Playing around with your code and a simplified version not squaring, it makes a small difference in code-gen when you count down or up.
int sum_ints(int n) {
int a = 0;
//for (int i=0 ; i<n ; i++) a += i; // count up, skipping n
while (n--) a += n; // count down, skipping n
return a;
}
Negative n
would have UB with your version, as the loop would run to INT_MIN--
, and overflow a
first. So clang might or might not be using that to assume that the initial n
is non-negative. But if not, IDK why it makes more complicated code that multiplies twice.
// count down version, starting with a += n-1, so x = n-1 in the usual formulae.
// clang15 -O3
sum_ints(int):
cbz w0, .LBB0_2 // only bail on zero, not negative.
sub w8, w0, #1 // n-1
sub w9, w0, #2 // n-2
umull x10, w8, w9 // (n-1)*(n-2)

_COLLECTED MATERIAL_
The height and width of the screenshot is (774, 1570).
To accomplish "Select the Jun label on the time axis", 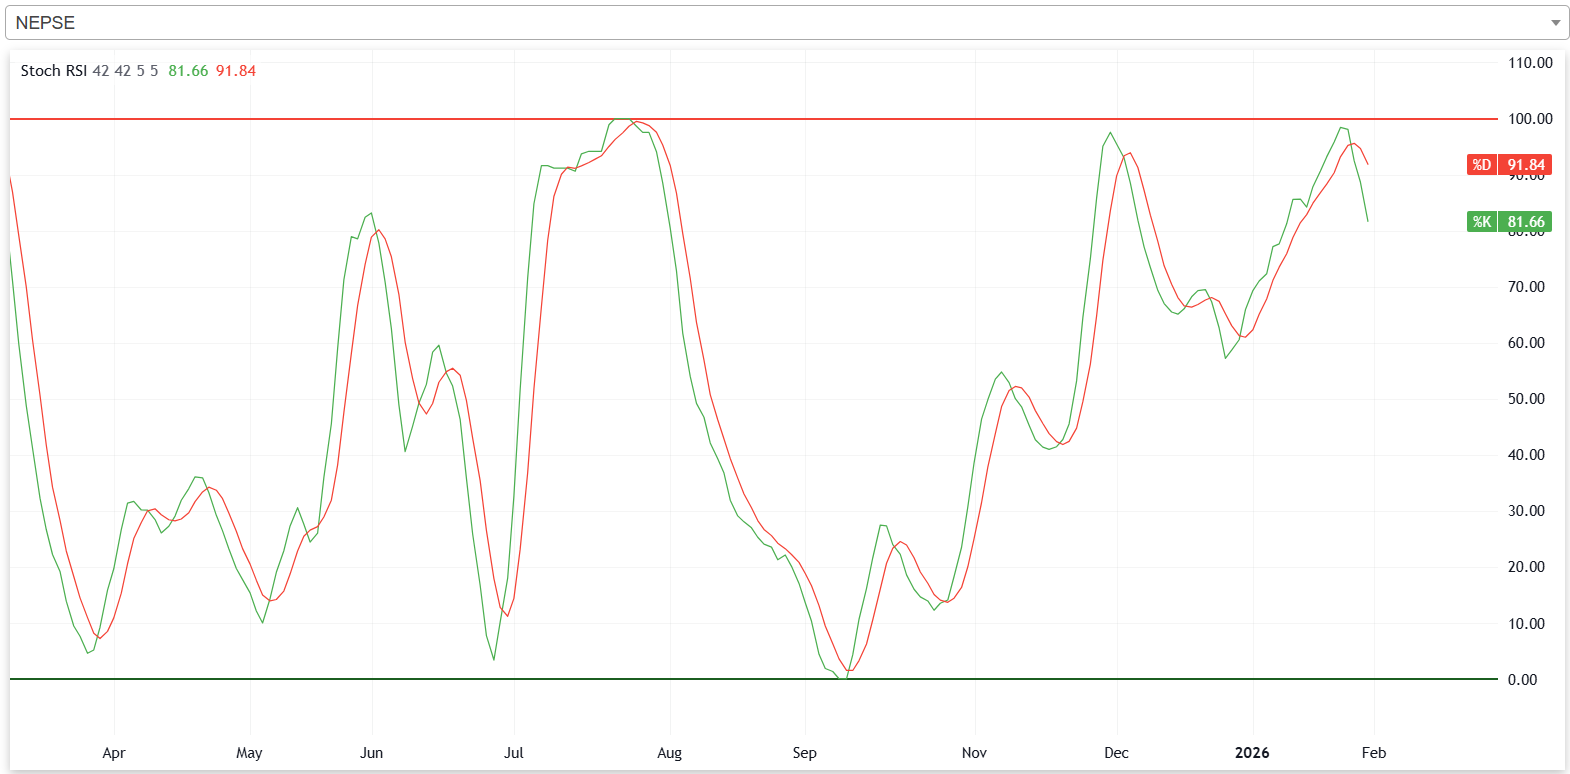I will (371, 753).
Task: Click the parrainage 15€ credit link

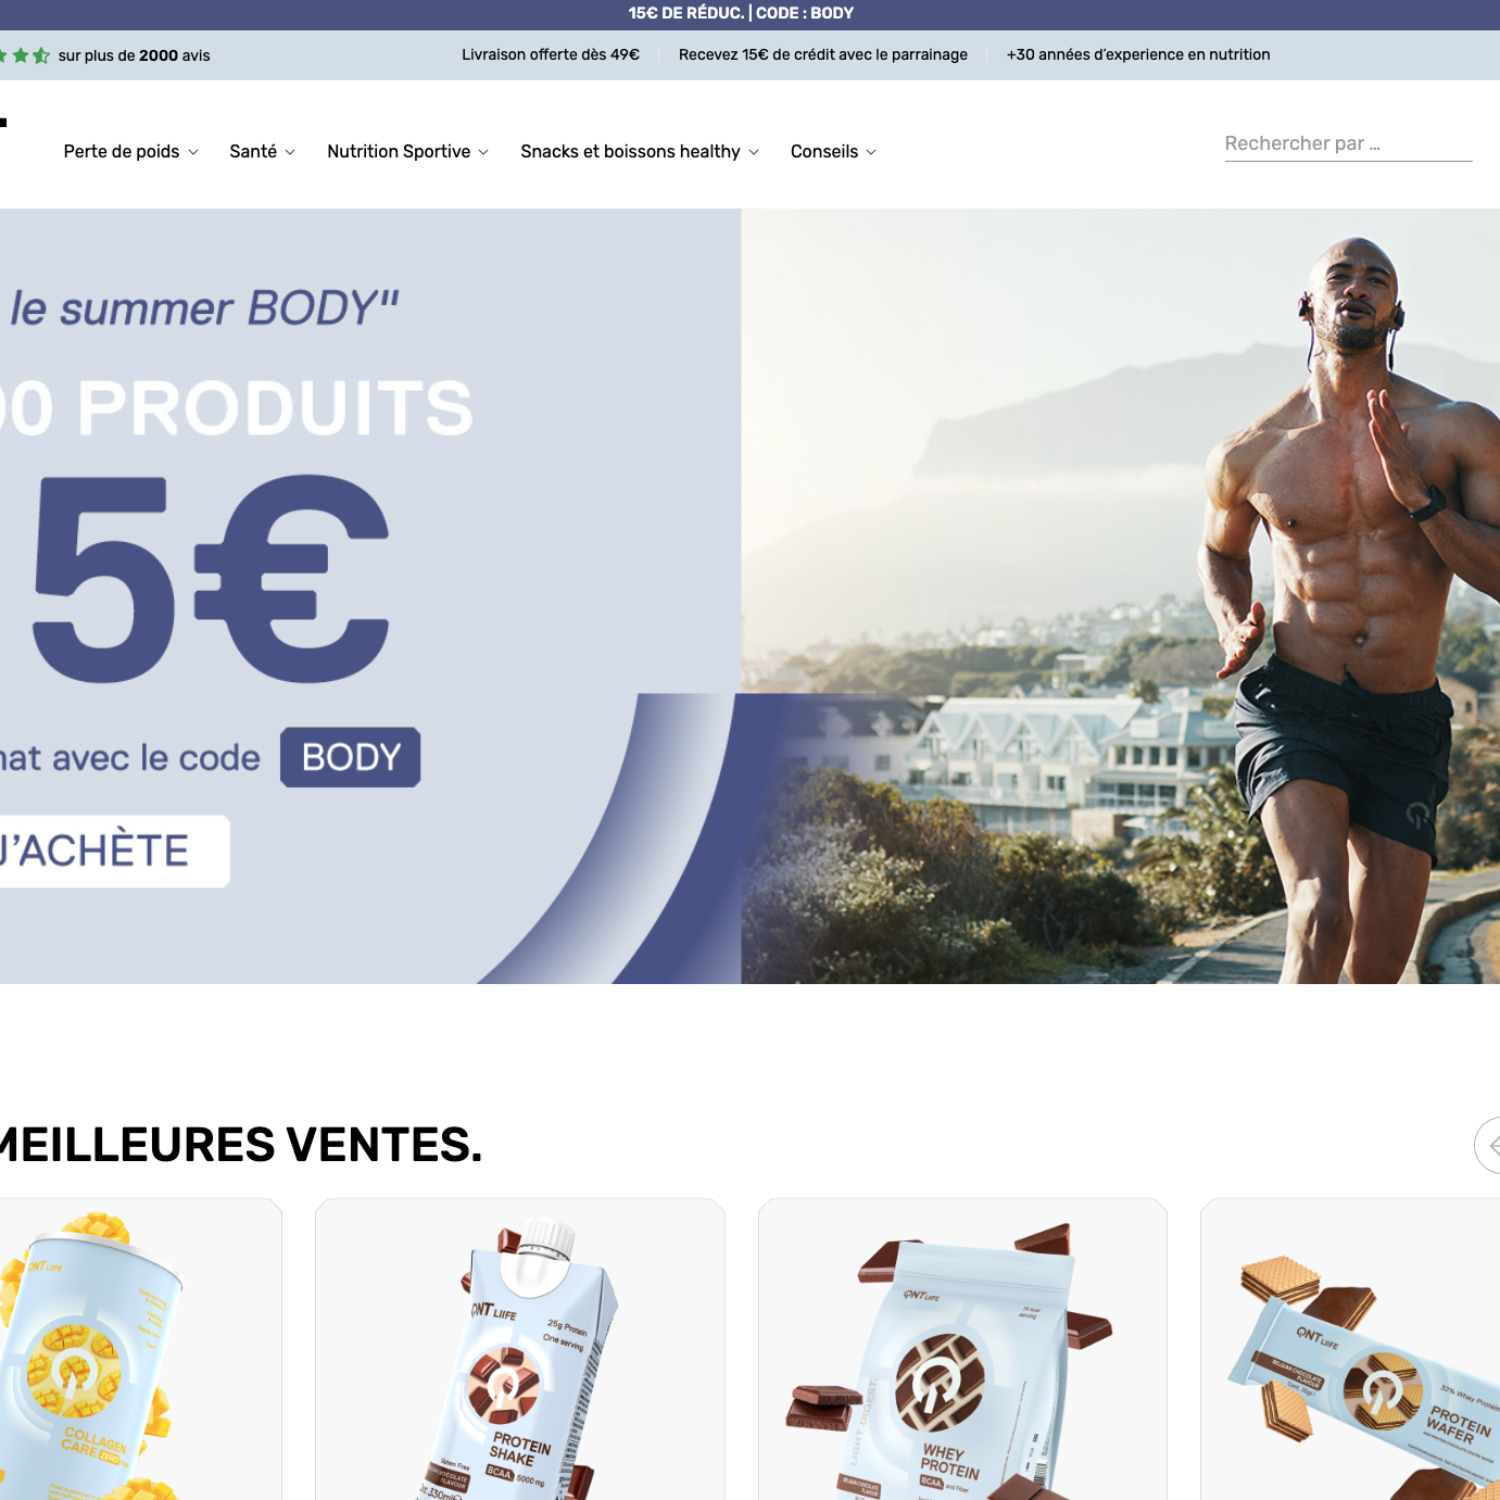Action: coord(823,55)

_WHAT THIS EXERCISE ASKS_
**a)** Does each statement agree with the loop code-gen excerpt? Answer yes or no for each, quoting the deciding words. (i) The count-down version bails out only when n is zero, not when it is negative. (ii) The assembly shown was generated by clang15 at -O3. (iii) The writer finds a large difference in code-gen between counting down and counting up.
**b)** How would you extend the loop code-gen excerpt past its last line?
The material comes from a different source than the loop code-gen excerpt.

_PER-TASK ANSWERS_
**a)**
(i) Yes: "only bail on zero, not negative"
(ii) Yes: "// clang15 -O3"
(iii) No: "it makes a small difference in code-gen when you count down or up"

**b)**
madd w8, w8, w9, w0 // w8 = (n-1)*(n-2) + n
lsr x9, x10, #1 // w9 = (n-1)*(n-2)/2
mvn w9, w9 // w9 = ~w9 = -w9 - 1
add w0, w8, w9 // (n-1)*(n-2) - (n-1)*(n-2)/2 + n - 1 I think?
.LBB0_2:
ret
// count up version, ending with n-1. clang15 -O3
sum_ints(int):
subs w8, w0, #1 // n-1
b.lt .LBB0_2
sub w9, w0, #2 // n-2
umull x9, w8, w9 // (n-1)*(n-2)
lsr x9, x9, #1 // . / 2
add w0, w8, w9 // (n-1)*(n-2)/2 + (n-1) = (n-1)*(n-2 + 2)/2
// = the usual x * (x+1 )/2 for x=n-1
ret
.LBB0_2:
mov w0, wzr // separate return path for all negative inputs
ret
Other types of loop pattern-recognition / replacement
GCC and clang do pattern-recognition for loops that count set bits, as well as the standard bithack that people will have copy/pasted from SO. (This is useful because ISO C fails to provide a portable way to express this operation that most modern CPUs have. And ISO C++ only fixed that deficiency in C++20 with <bit>
, or via std::bitset<32>
.count()
). So some real codebases just have a bithack or simple loop over set bits instead of __builtin_popcount
because people prefer simplicity and want to leave performance up to the compiler.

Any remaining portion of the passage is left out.